Files
go-cuckoo/adr/001_interface_design.md
2026-05-04 19:16:42 -04:00

478 lines
18 KiB
Markdown

# Designing an Idiomatic Interface
Currently, the contract for package was built without design.
More attention was paid to implementing the underlying functionality of the cuckoo hashing.
With the fundamentals of the algorithm built, our API contract should be revisited.
It should align closer to the following principles:
- **Congruency to the builtin map.**
Our cuckoo table should have the same core functionality as Go's built-in map.
- **Familiarity to the builtin map.**
If our cuckoo table behaves similarly to Go's standard map, our user will intuitively know how to use it.
This lowers the cognitive load our developers must carry.
## Current State
### Interface of the Builtin Map
Listed below is every interface provided by Go to the built-in map object.
Also included, are the functions from the package `maps` in the standard library.
<details>
<summary>Interfaces</summary>
| # | Builtin Interface | Description |
| --- | ---------------------------------- | ----------------------------------------------------------------------------------------------------------------------------------------------------- |
| 1 | `m := make(map[K]V)` | Returns an empty map using the built-in `make()` function. |
| 2 | `m := make(map[K]V, hint)` | Returns an empty map using `make()`, with a capacity 'hint'. This hint is how many items the map expects to hold, _not_ a measure of how large it is. |
| 3 | `m := map[K]V{...}` | Returns a map, which may be filled with entries in the ellipsis (optional). |
| 4 | `var m map[K]V` | Defines an empty _variable_ that holds a map. This differs from #1 because `m` is uninitialized (nil) here. |
| 5 | `m[k] := v` | Assigns the value of `k` to `v`. |
| 6 | `v := m[k]` | Returns the value of `k` if it exists. Otherwise, `v` is uninitialized. |
| 7 | `v, ok := m[k]` | Similar to #6, except `ok` is equal to whether `v` is initialized.
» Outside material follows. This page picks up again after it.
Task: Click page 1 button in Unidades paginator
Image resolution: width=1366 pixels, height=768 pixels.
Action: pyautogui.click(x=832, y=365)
This is comma-ok notation. |
| 8 | `for k, v := range m` | Iterates over every key-value pair in `m`. The order is random. |
| 9 | `delete(m, k)` | Unassigns the value `k`. Returns no value. |
| 10 | `clear(m)` | Unassigns all keys in `m`. Returns no value. |
| 11 | `n := len(m)` | Returns the number of entries in `m`. If nil, `m` returns 0. |
| 12 | `m2 := maps.Clone(m)` | Returns a copy of `m`. |
| 13 | `maps.Copy(dst, src)` | Assigns every entry of `src` in `dst`. |
| 14 | `ok := maps.Equal(m1, m2)` | Returns true iff `m1` and `m2` the same entries. |
| 15 | `ok := maps.EqualFunc(m1, m2, fn)` | Like #14, but with a custom comparator for non-comparable values. |
| 16 | `maps.DeleteFunc(m, fn)` | Removes every entry in `m` which satisfies `fn`. Returns no value. |
| 17 | `it2 := maps.All(m)` | Returns an 2D iterator over every key-value pair. |
| 18 | `it := maps.Keys(m)` | Returns an iterator over every key. |
| 19 | `it := maps.Values(m)` | Returns an iterator over every value. There can be duplicates. |
| 20 | `m := maps.Collect(seq)` | Returns a map, with every entry defined in a 2D iterator over key-value pairs. |
| 21 | `maps.Insert(m, seq)` | Assigns to `m` all key-value pairs in 2D iterator `seq`. Returns no value. |
</details>
### Interface of `go-cuckoo`
On the other hand, here is the current contract for `go-cuckoo`.
<details>
<summary>Interfaces</summary>
| # | Builtin Interface | Description |
| --- | -------------------------------------------------- | ---------------------------------------------------------------------------------------------------------------------------- |
| 1 | `m := New(opts...)` | Creates a table using the default hash and equal function. The options configure its behavior. Confined to comparable keys. |
| 2 | `m := NewBy(keyFunc, opts...)` | Like #1, but allows any key type. A `keyFunc` is used to derive a comparable key. |
| 3 | `m := NewCustom(hashA, hashB, equalFunc, opts...)` | Like #1, but allows control over the hashes used to allow any key type. An `equalFunc` determines key equality. |
| 4 | `seq := m.Entries()` | Returns an unordered 2D iterator of all key-value pairs in the table. |
| 5 | `v := m.Find(k)` | Removes the value for `k`. Returns true if `k` existed. |
| 6 | `v, ok := m.Get(k)` | Returns the value for `k` in the table. Also, returns true if the `k` exists, otherwise false. When false, `v` is undefined. |
| 7 | `ok := m.Has(k)` | Returns true if `k` is in the table. |
| 8 | `err := m.Put(k, v)` | Sets value `v` for key `k`. Otherwise, returns error. |
| 9 | `n := m.Size()` | Returns the number of items in `m`. |
| 10 | `str := m.String()` | Returns `m` as a string in the format "table[k1:v1 k2:v2 ...]". |
| 11 | `cap := m.TotalCapacity()` | Returns how many slots `m` has allocated. |
| 12 | `ok := m.Drop(k)` | Removes `k` from the table. Returns whether the key had existed. |
</details>
### Determining Congruency
So, how does the core functionality compare?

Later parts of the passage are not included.